High GPU usage for small grid size ?

Hello everyone,

I was wondering what cause the gpu usage to be high ? Is it the grid size initialization ? Because I’m currently trying to run multiple instance of an handmade neural network and the gpu is always at 99% (nvidia-smi) whatever is the size of my neural net. My gpu is a Titan X Maxwell, here is a sample of the initialization used before launching different kernel :

// Initializing grid dimensions for each case                                                                                                                                                                                       
dim3 dim_grid((loader.maxValue + BLOCK_SIZE -1)/ BLOCK_SIZE);                                                                                                                                                                       
dim3 dim_grid_output((loader.nbOutputs + BLOCK_SIZE -1)/ BLOCK_SIZE);                                                                                                                                                               
dim3 dim_grid_update((loader.weightSize + BLOCK_SIZE -1)/ BLOCK_SIZE);                                                                                                                                                              
dim3 dim_grid_train((loader.trainBatchSize + BLOCK_SIZE -1)/ BLOCK_SIZE);                                                                                                                                                           
dim3 dim_grid_dev((loader.devBatchSize + BLOCK_SIZE -1)/ BLOCK_SIZE);                                                                                                                                                               
dim3 dim_grid_test((loader.testBatchSize + BLOCK_SIZE -1)/ BLOCK_SIZE);                                                                                                                                                             
dim3 dim_grid_batch((loader.miniBatchSize + BLOCK_SIZE - 1)/BLOCK_SIZE);                                                                                                                                                            
dim3 dim_block(BLOCK_SIZE);

BLOCK_SIZE = 64

The biggest one is dim_grid_update where loader.weightSize represent each weight of the neural network. But in my current example it’s only 36 …

When I run one instance of the neural network I got 4 epochs per seconds, when I run two of them, I got 2 epochs. So if I try to launch 10 instance it’s freakin slooooooow.

Thanks for the help !

gpu utilization as reported by nvidia-smi has nothing to do with grid size.

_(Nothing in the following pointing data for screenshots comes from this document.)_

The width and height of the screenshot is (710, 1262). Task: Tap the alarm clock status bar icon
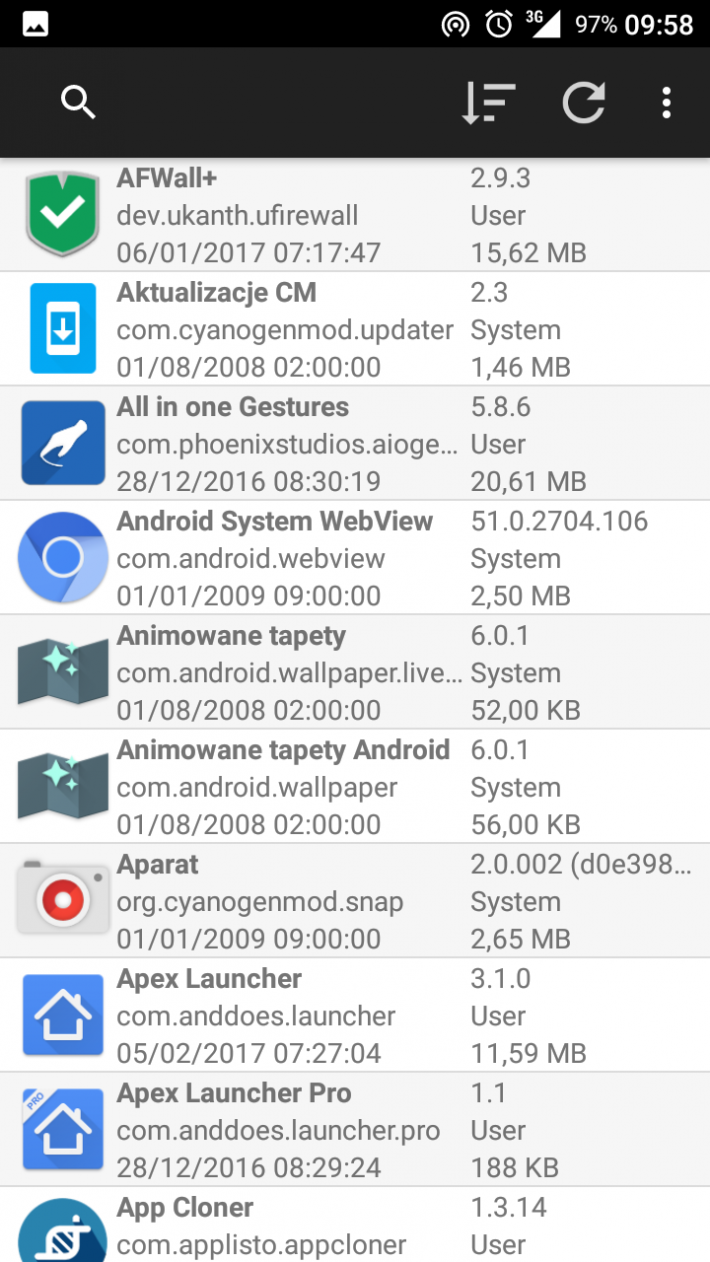pyautogui.click(x=498, y=24)
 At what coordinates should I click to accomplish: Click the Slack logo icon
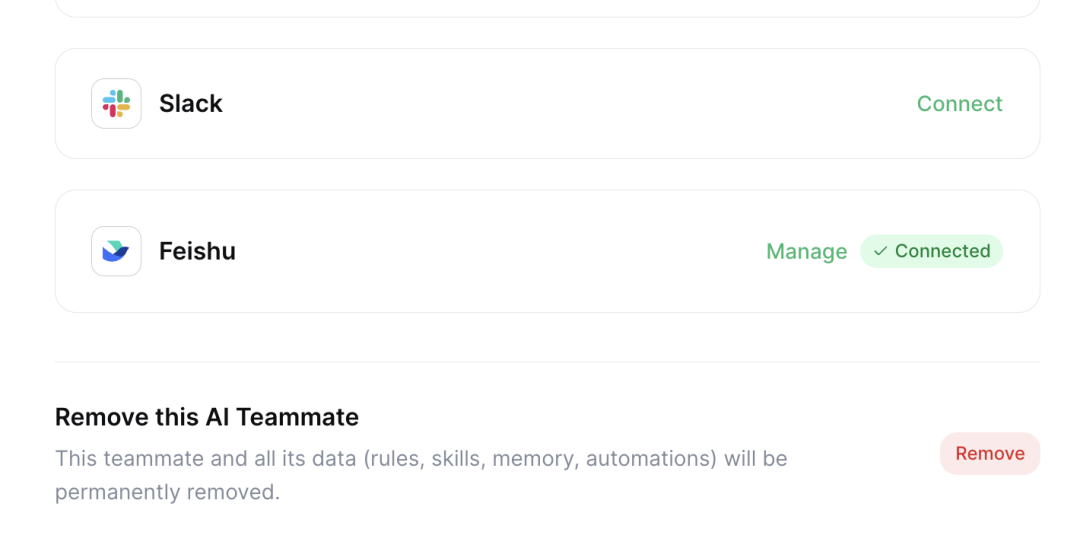tap(116, 104)
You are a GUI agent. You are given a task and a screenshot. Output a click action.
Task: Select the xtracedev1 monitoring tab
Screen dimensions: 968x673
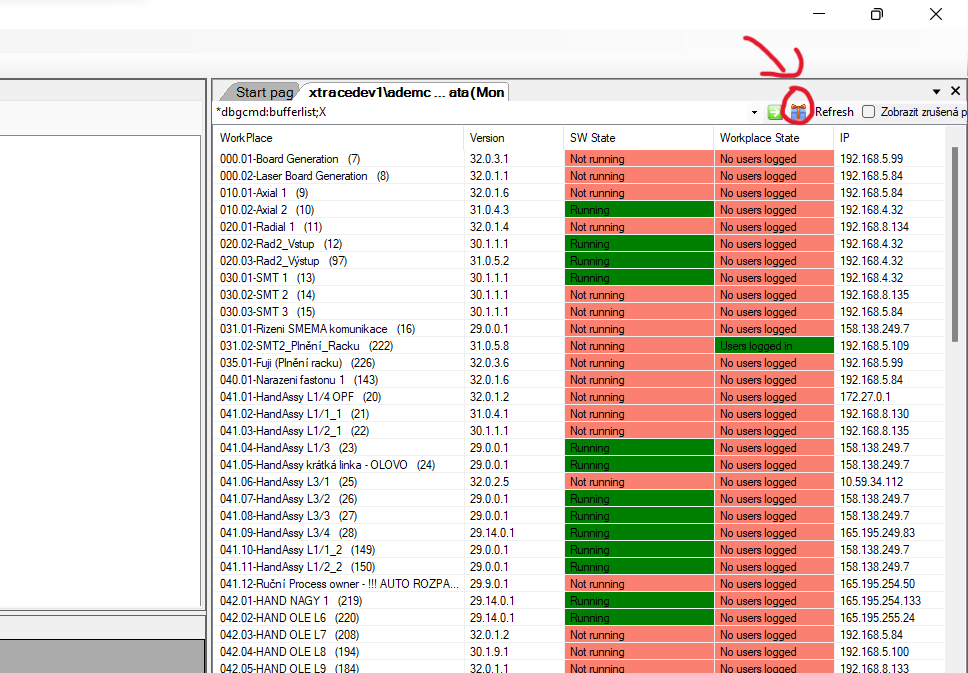click(x=406, y=92)

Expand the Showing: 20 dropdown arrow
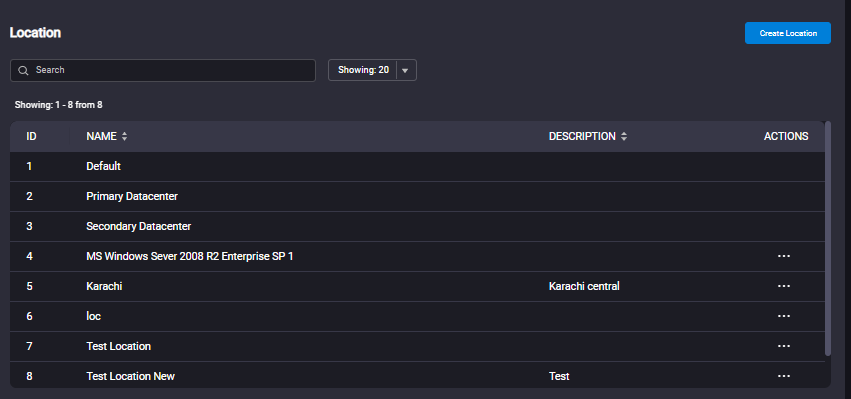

It also has nothing to do with memory utilization (which is reported separately anyway.)

http://stackoverflow.com/questions/40937894/nvidia-smi-volatile-gpu-utilization-explanation/40938696#40938696

If one instance is “filling the GPU” (ie. utilizing resources in such a way that it mostly precludes kernel concurrency) then running multiple instances is not likely to see any benefit, as you are witnessing.

Well thanks you for this answer, but I can’t understand how a simple kernel by kernel (no concurrent kernel execution) program with small grid size can fill the GPU in such a way that I can’t launch another instance of the same program _.